Open standards, of course, provide a platform for interoperability of computer and network systems. They are nonproprietary and open to everyone, which provides a kind of programmatic freedom that attracts companies to leverage and embrace these open standards. With open standards, companies can extend product life, protect against obsolescence, and reduce development time and costs, writes West Interactive (News - Alert) in a recent blog post.

While the World Wide Web Consortium (W3C) is one of the most important standards bodies – it, of course, oversees the ubiquitous HTML standard that enables you to view most Web pages. There are also organizations like the IETF, IEEE (News - Alert) and ITU: these organizations oversee important standards like HTTP, Web services, and a number of standards critical to software and Internet business.

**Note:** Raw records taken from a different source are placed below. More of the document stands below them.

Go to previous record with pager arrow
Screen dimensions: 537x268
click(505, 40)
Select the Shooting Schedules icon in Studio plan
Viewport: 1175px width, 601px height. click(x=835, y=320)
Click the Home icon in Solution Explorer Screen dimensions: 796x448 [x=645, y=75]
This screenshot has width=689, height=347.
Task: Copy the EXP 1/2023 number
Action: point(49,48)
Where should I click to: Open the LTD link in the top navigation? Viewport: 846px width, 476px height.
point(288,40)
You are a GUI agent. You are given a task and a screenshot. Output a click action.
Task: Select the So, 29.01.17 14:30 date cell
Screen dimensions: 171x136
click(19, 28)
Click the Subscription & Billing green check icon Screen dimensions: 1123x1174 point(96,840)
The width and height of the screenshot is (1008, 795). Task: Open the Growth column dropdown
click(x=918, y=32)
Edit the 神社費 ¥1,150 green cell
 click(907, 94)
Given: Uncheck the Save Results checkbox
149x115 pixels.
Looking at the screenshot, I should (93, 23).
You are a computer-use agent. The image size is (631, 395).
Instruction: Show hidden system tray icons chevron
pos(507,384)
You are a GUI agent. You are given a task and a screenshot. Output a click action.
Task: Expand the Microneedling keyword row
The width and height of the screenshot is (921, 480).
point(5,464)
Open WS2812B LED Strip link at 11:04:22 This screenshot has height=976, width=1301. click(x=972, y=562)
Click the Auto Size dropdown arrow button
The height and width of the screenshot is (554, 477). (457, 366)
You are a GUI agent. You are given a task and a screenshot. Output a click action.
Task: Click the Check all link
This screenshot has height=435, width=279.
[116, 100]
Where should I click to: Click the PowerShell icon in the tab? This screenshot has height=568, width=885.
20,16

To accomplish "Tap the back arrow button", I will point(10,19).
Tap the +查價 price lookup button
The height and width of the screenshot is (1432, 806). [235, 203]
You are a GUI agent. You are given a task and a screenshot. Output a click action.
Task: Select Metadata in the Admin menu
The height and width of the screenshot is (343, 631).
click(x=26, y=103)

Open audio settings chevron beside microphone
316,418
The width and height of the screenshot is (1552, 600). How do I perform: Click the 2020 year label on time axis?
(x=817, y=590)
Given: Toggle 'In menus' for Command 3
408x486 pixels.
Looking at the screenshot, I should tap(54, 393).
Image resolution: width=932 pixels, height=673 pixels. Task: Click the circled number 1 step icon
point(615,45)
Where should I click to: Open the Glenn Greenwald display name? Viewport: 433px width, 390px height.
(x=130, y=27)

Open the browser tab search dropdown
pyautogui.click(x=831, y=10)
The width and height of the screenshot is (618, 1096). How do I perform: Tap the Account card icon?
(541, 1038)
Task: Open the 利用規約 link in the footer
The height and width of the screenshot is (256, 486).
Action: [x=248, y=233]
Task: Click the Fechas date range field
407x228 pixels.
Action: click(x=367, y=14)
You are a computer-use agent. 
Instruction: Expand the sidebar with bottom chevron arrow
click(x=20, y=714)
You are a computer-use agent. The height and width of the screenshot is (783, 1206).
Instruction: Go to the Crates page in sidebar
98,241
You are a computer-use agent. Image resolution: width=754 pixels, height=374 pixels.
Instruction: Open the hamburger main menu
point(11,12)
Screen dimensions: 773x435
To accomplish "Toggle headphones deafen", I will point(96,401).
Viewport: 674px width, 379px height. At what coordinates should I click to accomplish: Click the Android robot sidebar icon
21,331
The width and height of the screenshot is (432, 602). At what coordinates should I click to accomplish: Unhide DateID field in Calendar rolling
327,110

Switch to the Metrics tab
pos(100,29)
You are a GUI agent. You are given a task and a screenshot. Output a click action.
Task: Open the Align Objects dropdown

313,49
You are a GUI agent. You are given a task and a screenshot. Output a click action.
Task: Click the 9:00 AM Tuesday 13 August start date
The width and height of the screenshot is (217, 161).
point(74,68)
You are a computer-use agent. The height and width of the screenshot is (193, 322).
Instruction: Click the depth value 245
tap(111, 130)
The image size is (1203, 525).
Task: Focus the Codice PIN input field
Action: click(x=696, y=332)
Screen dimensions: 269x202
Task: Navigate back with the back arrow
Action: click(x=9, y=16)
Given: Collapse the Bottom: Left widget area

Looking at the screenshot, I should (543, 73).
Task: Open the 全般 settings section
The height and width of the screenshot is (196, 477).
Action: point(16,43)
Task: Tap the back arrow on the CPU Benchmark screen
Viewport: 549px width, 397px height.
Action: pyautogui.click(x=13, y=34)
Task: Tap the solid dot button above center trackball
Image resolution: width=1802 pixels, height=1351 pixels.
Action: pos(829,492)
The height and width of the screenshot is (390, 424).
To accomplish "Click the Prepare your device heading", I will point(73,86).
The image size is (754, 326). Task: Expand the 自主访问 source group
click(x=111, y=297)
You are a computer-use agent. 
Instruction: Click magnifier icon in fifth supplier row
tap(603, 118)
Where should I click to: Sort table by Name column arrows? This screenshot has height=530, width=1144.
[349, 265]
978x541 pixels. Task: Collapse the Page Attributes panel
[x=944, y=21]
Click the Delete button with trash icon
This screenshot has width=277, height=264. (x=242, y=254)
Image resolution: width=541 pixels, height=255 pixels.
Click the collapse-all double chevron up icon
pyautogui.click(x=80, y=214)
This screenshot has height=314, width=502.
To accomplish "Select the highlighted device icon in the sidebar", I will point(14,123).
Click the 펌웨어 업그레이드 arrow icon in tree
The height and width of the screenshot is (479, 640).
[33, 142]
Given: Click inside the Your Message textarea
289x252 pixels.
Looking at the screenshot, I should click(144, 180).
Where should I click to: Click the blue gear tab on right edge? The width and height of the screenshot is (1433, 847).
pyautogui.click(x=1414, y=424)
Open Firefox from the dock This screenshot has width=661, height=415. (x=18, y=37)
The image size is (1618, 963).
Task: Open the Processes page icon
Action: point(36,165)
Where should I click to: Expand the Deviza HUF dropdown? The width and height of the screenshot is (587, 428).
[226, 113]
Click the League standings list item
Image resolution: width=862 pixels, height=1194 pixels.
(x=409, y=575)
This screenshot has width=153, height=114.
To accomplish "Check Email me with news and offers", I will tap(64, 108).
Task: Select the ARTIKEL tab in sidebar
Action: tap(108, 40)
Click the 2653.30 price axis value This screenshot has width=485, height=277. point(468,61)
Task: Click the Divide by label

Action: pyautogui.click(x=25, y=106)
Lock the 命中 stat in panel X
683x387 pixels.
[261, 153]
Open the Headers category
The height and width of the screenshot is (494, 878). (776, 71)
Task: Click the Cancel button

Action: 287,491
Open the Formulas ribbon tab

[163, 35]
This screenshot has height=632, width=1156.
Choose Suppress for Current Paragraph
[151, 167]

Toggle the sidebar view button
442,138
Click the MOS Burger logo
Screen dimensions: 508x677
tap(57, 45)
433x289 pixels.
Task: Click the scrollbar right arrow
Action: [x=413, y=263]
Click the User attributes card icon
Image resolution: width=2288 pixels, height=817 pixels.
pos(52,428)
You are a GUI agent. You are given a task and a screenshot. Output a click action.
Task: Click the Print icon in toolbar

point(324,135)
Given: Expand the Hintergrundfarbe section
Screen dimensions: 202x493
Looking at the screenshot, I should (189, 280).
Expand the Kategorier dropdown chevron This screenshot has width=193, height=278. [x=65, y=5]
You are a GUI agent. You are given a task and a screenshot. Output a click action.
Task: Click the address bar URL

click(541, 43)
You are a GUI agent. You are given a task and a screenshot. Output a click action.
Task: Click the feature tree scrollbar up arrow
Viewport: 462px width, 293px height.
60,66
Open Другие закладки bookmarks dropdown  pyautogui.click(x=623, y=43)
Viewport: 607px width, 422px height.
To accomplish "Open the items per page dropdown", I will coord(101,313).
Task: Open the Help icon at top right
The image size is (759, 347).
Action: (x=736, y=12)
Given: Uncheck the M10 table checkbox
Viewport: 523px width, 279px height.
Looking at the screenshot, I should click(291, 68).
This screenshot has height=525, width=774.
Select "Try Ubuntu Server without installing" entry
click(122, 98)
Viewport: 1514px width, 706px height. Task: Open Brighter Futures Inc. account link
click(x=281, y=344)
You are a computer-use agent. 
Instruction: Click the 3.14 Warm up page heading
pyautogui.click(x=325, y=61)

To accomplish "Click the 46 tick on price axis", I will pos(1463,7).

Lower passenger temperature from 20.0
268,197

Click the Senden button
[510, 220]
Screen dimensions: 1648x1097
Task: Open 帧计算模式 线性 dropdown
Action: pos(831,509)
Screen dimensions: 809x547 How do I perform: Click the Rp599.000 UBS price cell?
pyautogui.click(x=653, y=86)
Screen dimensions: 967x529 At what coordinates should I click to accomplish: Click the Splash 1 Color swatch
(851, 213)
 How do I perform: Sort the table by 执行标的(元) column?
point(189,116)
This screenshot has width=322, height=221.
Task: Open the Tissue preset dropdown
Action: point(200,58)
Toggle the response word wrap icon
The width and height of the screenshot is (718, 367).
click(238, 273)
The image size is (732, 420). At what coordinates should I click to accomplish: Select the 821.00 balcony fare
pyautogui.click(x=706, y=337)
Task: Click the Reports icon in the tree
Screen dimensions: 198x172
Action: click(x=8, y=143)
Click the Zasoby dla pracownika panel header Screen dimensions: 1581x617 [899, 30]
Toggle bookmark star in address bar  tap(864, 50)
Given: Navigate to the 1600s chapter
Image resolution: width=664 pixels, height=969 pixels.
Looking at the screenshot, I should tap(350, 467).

One of the most talked about up and coming standards that will transform the way contact centers do business is WebRTC, or “Real Time Communications.” WebRTC is a free, open project (though it’s still in development) that enables rich, high quality, real-time communication applications to be developed in the browser via simple Java APIs and HTML5. In essence, it’s a technology that will make it much easier to communicate over the Internet: it will allow consumers to use click-to-text or click-to-call buttons, video conferencing and other Web-based communication technologies with no need to first download an application or a plug-in.

Call centers and tech support desks may find the most benefits in WebRTC. It may largely eliminate the need for interactive voice response (IVR) applications, since callers can simply be routed to the correct departments or agents from clicks off a website. E-commerce customers could be serviced in a truly multimedia way without the need to log off a company’s website and pick up the phone, simply to have questions answered by an agent. It could also allow for easy face-to-face video communications between consumers and agents and helpdesk personnel, allowing contact centers to offer a truly personalized customer experience.

While we’re not quite there yet, stakeholders are still tinkering with the WebRTC standard. The general public can see a preview of it with the release of updates on two popular browsers: Google’s (News - Alert) newest version of its Chrome browser, as well as the newest version of Mozilla’s Firefox. It may take a little longer to come to contact center solutions, but the wait may be truly worth it.